Initially, our plan was to show all three videos. Later the Hammer opted for just "Skyscraper", and I was told the format of the other two wouldn’t fit the screen well. However, I suspect the violence depicted in the other two videos influenced the decision not to show them.

Meg Maggio:  In Skyscraper (2008), your first video work, you build a 35 meter tall “skyscraper” from iron scaffolding painted gold, you pay 20-50 scaffolding workers to do the job, and you direct the shooting with stop-action 35 mm film over a one month process. 

How did the workers’ view your “construction” project, how did you describe your work to them, how did you direct the shoot, and how did you manage to engage the workers in your artwork on a day-to-day basis.  And finally, why did you choose to erase their presence in the final edit? I am interested in this aspect of social interaction in your work.
Wang Qingsong:  First, I found a really good outdoor site where we could shoot.  I really liked the snow capped mountain in the background and initially hoped to shoot a light snow fall. Actually, it's Jundu Shan, a popular local weekend ski resort. I rented the land in Changping - still undeveloped - from the man who leased the scaffolding to me.  It was just next to the scaffolding place. The same guy helped me to find skilled and certified scaffolders. I hired skilled workers, so no risk of accident, although it was all a bit dangerous.

There are no workers in the shots, I didn't edit them out. So this was a really slow shoot; they would build a little and then climb down so I could shoot a little. 

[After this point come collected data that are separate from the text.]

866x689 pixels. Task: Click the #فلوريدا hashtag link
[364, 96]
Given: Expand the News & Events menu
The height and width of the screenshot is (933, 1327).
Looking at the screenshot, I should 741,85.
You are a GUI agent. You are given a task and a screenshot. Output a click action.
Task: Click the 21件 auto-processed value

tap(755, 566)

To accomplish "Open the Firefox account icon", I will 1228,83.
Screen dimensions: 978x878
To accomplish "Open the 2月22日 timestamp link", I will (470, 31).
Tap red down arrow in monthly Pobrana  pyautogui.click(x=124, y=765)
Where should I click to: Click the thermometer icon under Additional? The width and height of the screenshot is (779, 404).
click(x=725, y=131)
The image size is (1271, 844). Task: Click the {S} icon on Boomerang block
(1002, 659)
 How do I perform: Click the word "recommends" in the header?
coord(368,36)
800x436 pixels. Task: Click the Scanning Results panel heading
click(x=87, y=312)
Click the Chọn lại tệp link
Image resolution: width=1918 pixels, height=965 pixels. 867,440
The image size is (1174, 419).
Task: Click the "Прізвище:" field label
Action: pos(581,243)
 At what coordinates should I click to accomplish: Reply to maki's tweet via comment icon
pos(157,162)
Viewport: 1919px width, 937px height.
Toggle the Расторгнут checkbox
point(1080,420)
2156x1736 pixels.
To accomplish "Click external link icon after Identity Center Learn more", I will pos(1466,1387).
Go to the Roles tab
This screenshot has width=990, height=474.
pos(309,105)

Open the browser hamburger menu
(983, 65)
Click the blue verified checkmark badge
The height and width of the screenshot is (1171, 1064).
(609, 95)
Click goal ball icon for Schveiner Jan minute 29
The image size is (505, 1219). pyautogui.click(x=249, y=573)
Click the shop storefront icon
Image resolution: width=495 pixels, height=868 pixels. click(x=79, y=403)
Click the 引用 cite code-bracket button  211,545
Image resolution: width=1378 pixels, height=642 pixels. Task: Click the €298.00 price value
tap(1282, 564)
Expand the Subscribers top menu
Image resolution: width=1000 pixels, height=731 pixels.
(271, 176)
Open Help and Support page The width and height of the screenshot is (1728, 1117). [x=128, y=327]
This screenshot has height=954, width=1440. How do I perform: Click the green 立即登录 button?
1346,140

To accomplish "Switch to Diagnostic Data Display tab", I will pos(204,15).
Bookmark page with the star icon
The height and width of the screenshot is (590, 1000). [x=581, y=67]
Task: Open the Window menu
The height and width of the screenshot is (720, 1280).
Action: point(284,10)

I opted to omit workers from the visual narrative, by omission pointing to the fact that Chinese development is deeply rooted in the contribution of workers. Real estate development is a story of itinerant workers, poor workers, who can never afford to live in the buildings they are constructing.  Most real estate development, in fact, does little to solve the housing problems of construction workers.

I didn't explain a lot to the workers during the shoot, I just told them I was making a public service ad. If the local people know it's for a film or tv commercial ad, they bother you for money. My explanation keeps costs down and keeps things simple. If I mention art, an ad or a film shooting, the price goes up and things get more complicated. Police always come to see what you are doing.  I kept things simple, so no big safety issues would come up, and costs would stay low.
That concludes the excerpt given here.